Task details: Your answer should be the line that contains "17 (45, 483)" and each line after it, restated word for word through the final line of the entries.

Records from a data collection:
###
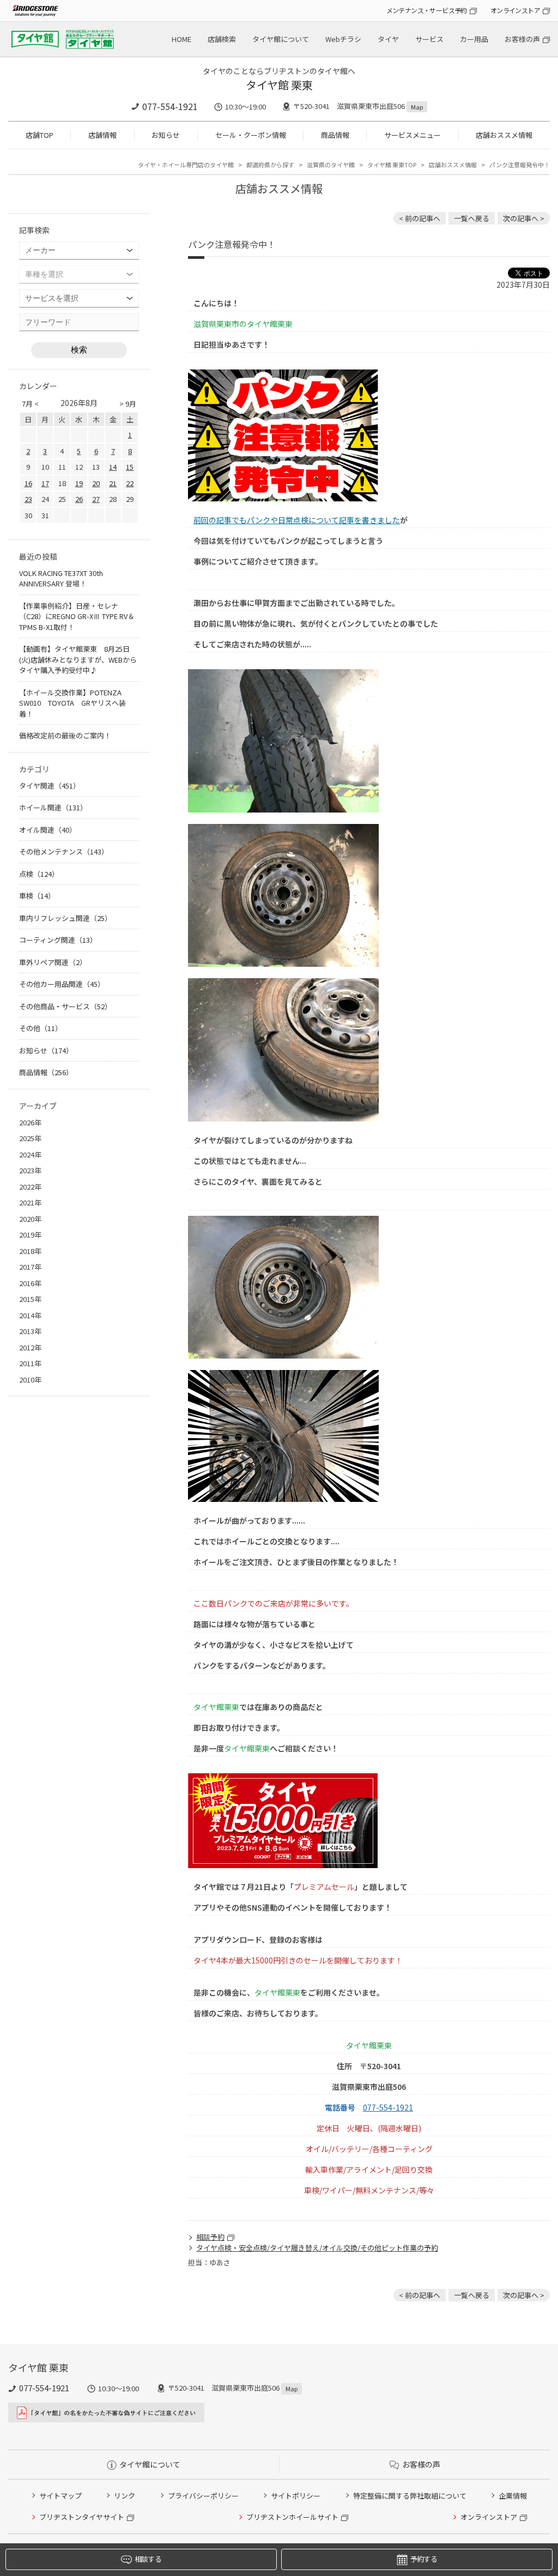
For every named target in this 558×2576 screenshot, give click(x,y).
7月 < (30, 403)
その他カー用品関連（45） (62, 984)
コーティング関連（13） (58, 940)
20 (96, 483)
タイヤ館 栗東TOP (391, 164)
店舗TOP (39, 135)
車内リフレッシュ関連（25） (65, 918)
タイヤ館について (280, 39)
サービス (429, 39)
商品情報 (335, 135)
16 (28, 483)
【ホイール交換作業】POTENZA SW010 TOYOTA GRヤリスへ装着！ (74, 703)
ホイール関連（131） (53, 807)
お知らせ (165, 135)
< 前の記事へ (419, 218)
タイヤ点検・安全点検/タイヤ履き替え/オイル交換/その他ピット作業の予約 (317, 2247)
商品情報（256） (46, 1072)
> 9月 (127, 403)
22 (130, 483)
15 (130, 467)
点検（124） (39, 874)
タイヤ (388, 39)
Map (417, 106)
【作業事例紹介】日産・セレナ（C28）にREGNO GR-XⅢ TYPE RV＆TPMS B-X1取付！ (77, 616)
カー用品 (474, 39)
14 (113, 467)
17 (45, 483)
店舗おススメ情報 (504, 135)
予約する (423, 2559)
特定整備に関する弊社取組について (409, 2495)
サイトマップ (60, 2495)
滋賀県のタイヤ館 (331, 164)
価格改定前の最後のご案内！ (65, 735)
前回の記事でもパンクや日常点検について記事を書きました (296, 519)
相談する (148, 2559)
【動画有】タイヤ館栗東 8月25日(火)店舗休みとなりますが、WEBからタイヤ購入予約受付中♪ (78, 659)
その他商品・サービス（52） (65, 1006)
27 (96, 499)
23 (28, 499)
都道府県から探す (270, 164)
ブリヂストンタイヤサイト (81, 2517)
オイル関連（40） (47, 830)
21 (113, 483)
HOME (181, 39)
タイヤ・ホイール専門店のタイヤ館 (186, 164)
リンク (124, 2495)
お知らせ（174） (46, 1050)
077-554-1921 (170, 106)
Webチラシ (343, 39)
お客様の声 (522, 39)
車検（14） (37, 895)
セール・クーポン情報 (250, 135)
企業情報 (513, 2495)
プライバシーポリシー (203, 2495)
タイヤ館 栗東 (279, 85)
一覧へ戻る (471, 218)
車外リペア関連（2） (53, 962)
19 (79, 483)
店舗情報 (102, 135)
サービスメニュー (412, 135)
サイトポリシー (295, 2495)
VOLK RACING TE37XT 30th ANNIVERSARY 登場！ (61, 578)
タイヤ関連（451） (49, 785)
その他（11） (40, 1028)
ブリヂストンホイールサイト (292, 2517)
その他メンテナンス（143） (63, 851)
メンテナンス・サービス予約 (426, 10)
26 (79, 499)
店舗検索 (222, 39)
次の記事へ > (523, 218)
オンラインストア (515, 10)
###
Response to this exercise:
17 (45, 483)
店舗おススメ情報 (504, 135)
予約する (423, 2559)
特定整備に関する弊社取組について (409, 2495)
サイトマップ (60, 2495)
滋賀県のタイヤ館 (331, 164)
価格改定前の最後のご案内！ (65, 735)
前回の記事でもパンクや日常点検について記事を書きました (296, 519)
相談する (148, 2559)
【動画有】タイヤ館栗東 8月25日(火)店舗休みとなりますが、WEBからタイヤ購入予約受付中♪ (78, 659)
その他商品・サービス（52） (65, 1006)
27 (96, 499)
23 (28, 499)
都道府県から探す (270, 164)
ブリヂストンタイヤサイト (81, 2517)
オイル関連（40） (47, 830)
21 (113, 483)
HOME (181, 39)
タイヤ・ホイール専門店のタイヤ館 (186, 164)
リンク (124, 2495)
お知らせ（174） (46, 1050)
077-554-1921 (170, 106)
Webチラシ (343, 39)
お客様の声 (522, 39)
車検（14） (37, 895)
セール・クーポン情報 (250, 135)
企業情報 (513, 2495)
プライバシーポリシー (203, 2495)
タイヤ館 栗東 (279, 85)
一覧へ戻る (471, 218)
車外リペア関連（2） (53, 962)
19 (79, 483)
店舗情報 (102, 135)
サービスメニュー (412, 135)
サイトポリシー (295, 2495)
VOLK RACING TE37XT 30th ANNIVERSARY 登場！ (61, 578)
タイヤ関連（451） (49, 785)
その他（11） (40, 1028)
ブリヂストンホイールサイト (292, 2517)
その他メンテナンス（143） (63, 851)
メンテナンス・サービス予約 (426, 10)
26 (79, 499)
店舗検索 (222, 39)
次の記事へ > (523, 218)
オンラインストア (515, 10)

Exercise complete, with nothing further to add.